Differences between pulse oximetry and near infrared spectroscopy (NIRS). Within the functional compartments of the circulation, pulse oximetry assesses the pulsatile, predominantly arterial, hemoglobin oxygen saturation (SpO2, left side of figure and textboxes), typically using (near-) infrared LED-light of 660 and 940 nm. In contrast, NIRS assesses the oxygen saturation within the entire regional (micro-) circulation (rSO2), including capillaries and veins (mid and right portion of figure and textboxes). In muscle cells, NIRS also assesses the oxygen saturation of myoglobin (dashed rhombs), thus contributing to the rSO2 value. Depending on the specific NIRS-device, the applied wavelengths may differ, e.g. 730, 760, 810, and 880 nm for the applied NIRS-system. Arrows: direction of blood flow; circles: erythrocytes; rhombs: muscle cells; shading: state of oxygen saturation, i.e. high (empty symbols), medium (dashed symbols) and low oxygen saturation (filled symbols).
Lingual pulse-oximetry is used in veterinary medicine, 21 but very seldom reported in humans. With exception, 22 the few (case-) reports published are restricted to the pediatric population. 23 –25 Moreover, while in those cases lingual pulse-oximetry is merely using the alternative location to assess systemic SpO2, our approach to assess arterial pulsatility and SpO2 to check the viability of the “organ tongue” has not been reported before.
To the best of our knowledge, the clinical application of lingual NIRS-based tissue oximetry has not been described before.

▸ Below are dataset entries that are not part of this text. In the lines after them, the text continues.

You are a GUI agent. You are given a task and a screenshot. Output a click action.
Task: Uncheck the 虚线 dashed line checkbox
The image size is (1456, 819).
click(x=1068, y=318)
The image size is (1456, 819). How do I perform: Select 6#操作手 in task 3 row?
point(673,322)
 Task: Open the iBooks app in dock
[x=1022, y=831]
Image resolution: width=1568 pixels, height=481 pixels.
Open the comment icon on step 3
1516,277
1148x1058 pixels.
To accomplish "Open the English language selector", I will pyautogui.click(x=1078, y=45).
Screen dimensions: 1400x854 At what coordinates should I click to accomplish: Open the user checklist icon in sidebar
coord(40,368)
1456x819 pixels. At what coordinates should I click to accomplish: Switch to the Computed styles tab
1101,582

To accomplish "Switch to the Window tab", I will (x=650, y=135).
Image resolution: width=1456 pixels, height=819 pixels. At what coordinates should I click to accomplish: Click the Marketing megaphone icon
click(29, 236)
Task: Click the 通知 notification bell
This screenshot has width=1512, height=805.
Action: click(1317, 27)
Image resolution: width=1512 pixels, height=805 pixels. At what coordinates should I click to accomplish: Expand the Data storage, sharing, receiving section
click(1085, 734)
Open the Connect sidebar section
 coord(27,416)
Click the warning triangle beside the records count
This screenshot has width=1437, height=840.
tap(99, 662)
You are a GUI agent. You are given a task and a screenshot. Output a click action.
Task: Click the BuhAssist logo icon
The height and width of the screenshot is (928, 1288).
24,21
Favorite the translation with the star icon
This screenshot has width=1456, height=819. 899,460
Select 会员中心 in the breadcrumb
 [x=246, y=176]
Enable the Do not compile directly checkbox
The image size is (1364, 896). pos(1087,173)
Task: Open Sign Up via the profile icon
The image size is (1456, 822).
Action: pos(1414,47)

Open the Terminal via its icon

The application of pulse oximetry and NIRS to assess lingual tissue viability was prompted by the presented COVID-19 case, but these techniques can be used also to assess regional perfusion and oxygenation in other body regions. Pulse oximetry is used to monitor extremity perfusion in trauma patients, e.g. after suspected arterial injury. Also in elective vascular surgery patients (e.g., with intermittent claudication), pulse oximetry is applicable to monitor (re-)perfusion after arterial bypass grafting or arterial de-obstruction. Pulse oximetry in those settings is usually applied in conjunction with other diagnostic techniques.
The clinical use of lingual NIRS to assess tissue viability has, to our knowledge, not been described before. However, NIRS is used to assess tissue oxygenation of several other body regions. 26,27 NIRS is advocated to monitor tissue oxygenation of the brain, specifically the frontal cortex, e.g. in cardiac surgery. In premature and critical ill neonates, NIRS is advocated for transcutaneous measurement of visceral oxygenation, e.g. of intestines and kidneys.
In general, this case demonstrates that out-of-the-box application of commercial standard equipment can help to solve non-standard clinical questions, exemplified in this COVID-19 patient.
Footnotes
Authors’ Note
All authors contributed to the manuscript conception and design. On-site case discussion and data collection were performed by Lothar A. Schwarte and Erik Lust. The first draft of the manuscript was written by Patrick Schober and Lothar A. Schwarte and all authors commented on previous versions of the manuscript. All authors read and approved the final manuscript. Yes, recorded data are available from the corresponding author. Ethics approval: waived.
Declaration of Conflicting Interests
The author(s) declared no potential conflicts of interest with respect to the research, authorship, and/or publication of this article.
Funding
The author(s) received no financial support for the research, authorship, and/or publication of this article.